### Records for pointing at text and elements
▬▬▬

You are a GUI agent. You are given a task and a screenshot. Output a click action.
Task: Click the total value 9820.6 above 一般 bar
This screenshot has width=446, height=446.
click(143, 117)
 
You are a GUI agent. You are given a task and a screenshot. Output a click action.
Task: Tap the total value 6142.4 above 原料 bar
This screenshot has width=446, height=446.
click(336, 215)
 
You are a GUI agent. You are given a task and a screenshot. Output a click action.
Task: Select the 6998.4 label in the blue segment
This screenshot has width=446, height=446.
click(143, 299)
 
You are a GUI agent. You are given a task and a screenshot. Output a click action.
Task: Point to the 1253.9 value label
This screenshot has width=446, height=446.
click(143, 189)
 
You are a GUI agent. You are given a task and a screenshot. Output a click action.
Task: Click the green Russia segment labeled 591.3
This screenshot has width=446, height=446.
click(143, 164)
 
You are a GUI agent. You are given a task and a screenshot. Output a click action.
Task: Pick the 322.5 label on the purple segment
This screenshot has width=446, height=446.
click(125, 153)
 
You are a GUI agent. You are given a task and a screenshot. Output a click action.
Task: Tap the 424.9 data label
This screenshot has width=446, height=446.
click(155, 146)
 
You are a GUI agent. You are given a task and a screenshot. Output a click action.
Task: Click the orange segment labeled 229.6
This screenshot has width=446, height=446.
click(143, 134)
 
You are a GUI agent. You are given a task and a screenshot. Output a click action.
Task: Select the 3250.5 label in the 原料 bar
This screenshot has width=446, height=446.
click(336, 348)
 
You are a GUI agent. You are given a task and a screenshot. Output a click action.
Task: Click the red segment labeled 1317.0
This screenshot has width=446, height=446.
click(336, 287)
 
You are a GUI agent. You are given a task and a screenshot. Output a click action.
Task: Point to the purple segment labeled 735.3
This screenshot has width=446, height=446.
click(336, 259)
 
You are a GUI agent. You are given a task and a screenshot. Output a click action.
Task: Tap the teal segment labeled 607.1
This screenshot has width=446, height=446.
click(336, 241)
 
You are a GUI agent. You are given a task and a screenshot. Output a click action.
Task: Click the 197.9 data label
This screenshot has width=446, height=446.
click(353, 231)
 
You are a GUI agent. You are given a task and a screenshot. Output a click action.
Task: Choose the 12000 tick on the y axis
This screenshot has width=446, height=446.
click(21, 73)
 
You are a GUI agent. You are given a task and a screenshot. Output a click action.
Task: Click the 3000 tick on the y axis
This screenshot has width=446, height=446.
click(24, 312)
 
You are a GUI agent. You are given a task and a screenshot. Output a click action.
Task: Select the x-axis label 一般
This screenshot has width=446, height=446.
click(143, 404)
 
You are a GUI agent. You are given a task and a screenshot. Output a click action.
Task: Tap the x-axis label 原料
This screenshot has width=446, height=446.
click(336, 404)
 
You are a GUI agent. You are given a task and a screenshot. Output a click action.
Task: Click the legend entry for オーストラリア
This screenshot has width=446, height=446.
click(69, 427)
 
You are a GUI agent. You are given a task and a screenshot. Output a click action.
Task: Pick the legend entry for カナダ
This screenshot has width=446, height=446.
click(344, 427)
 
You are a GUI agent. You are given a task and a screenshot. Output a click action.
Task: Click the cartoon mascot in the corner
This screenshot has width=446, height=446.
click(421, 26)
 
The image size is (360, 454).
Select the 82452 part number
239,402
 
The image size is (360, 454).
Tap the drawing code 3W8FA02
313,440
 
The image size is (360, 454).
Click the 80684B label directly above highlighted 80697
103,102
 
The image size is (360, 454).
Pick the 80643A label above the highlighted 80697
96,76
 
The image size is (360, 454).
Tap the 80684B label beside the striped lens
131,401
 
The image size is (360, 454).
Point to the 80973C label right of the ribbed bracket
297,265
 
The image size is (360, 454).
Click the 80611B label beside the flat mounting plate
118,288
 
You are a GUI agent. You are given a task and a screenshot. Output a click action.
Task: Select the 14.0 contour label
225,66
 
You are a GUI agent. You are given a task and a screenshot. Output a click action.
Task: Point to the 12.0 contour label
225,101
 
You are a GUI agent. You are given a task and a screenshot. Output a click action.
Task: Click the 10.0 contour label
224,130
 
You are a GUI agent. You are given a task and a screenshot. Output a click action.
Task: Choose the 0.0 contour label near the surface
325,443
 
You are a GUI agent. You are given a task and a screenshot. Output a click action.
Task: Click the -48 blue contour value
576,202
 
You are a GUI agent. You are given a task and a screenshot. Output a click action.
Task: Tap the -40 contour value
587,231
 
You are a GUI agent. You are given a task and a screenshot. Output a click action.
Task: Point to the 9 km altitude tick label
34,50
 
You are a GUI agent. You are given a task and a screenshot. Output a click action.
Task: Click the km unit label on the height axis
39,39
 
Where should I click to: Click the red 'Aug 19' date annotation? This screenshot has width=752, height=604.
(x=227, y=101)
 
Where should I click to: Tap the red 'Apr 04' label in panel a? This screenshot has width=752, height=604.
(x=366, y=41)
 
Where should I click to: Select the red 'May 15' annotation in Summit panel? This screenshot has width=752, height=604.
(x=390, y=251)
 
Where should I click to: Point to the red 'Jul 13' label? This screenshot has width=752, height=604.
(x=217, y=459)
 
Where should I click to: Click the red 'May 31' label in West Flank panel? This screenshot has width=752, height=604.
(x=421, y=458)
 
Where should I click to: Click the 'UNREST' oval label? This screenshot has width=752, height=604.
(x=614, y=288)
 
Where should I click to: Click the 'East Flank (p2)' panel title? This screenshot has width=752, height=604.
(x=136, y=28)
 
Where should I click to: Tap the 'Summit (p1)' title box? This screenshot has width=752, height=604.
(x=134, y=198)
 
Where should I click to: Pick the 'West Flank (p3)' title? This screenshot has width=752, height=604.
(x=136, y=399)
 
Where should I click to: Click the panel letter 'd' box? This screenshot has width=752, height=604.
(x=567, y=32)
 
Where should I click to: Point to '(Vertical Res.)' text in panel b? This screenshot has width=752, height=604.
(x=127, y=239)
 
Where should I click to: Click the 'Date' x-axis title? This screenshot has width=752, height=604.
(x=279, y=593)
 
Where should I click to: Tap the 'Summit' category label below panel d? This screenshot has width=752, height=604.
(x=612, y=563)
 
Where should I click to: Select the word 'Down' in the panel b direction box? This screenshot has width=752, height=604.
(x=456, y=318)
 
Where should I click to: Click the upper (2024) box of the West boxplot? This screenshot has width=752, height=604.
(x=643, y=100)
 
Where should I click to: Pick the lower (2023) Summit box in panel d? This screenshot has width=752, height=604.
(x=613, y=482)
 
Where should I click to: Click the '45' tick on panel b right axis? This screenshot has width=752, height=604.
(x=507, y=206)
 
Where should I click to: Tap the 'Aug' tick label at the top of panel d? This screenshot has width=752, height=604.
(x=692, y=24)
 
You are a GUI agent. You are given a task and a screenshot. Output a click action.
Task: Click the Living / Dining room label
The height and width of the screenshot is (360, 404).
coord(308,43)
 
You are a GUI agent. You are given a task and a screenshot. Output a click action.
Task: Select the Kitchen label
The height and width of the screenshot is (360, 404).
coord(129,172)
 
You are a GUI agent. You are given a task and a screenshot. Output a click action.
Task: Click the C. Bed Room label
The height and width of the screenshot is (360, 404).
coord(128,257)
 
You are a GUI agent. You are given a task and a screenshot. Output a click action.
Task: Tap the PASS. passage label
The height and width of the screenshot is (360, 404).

▬▬▬

### SHORT EXERCISE
Find each line of the records that contains the string "above", and copy those lines in full.

### FINISHED ANSWER
Task: Click the total value 9820.6 above 一般 bar
Task: Tap the total value 6142.4 above 原料 bar
Click the 80684B label directly above highlighted 80697
Pick the 80643A label above the highlighted 80697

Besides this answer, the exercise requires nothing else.